WORK TO COMPLETE:
Show every line of the records below that contains the string "tweet", matching its case exactly.

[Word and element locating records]
§ §
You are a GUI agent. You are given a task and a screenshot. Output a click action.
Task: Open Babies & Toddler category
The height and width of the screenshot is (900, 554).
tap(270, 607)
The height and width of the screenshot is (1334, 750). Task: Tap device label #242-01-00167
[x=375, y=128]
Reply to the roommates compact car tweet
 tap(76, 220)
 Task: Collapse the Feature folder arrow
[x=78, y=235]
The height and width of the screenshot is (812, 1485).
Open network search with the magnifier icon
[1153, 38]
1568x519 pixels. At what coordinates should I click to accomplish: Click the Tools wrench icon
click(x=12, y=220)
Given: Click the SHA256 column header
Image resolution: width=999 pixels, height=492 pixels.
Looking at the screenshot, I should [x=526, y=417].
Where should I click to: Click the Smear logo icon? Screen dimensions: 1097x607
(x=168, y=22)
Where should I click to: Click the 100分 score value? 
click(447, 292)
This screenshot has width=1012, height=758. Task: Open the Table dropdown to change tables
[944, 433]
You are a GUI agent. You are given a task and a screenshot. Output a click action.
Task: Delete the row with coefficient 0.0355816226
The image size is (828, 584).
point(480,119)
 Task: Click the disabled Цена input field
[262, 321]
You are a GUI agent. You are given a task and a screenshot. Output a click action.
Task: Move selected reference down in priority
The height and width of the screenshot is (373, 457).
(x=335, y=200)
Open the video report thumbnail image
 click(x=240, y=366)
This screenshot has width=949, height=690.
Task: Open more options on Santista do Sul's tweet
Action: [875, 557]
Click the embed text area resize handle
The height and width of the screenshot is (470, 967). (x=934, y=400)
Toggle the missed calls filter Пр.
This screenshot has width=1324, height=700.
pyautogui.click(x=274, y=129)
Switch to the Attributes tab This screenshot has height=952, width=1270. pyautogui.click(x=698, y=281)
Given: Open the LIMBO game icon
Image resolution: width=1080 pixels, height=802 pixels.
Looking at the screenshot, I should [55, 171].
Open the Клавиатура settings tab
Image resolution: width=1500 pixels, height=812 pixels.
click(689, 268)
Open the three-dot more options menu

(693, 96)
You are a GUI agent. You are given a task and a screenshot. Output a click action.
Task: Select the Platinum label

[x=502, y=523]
§ §
RESULT FOR THIS EXERCISE:
Reply to the roommates compact car tweet
Task: Open more options on Santista do Sul's tweet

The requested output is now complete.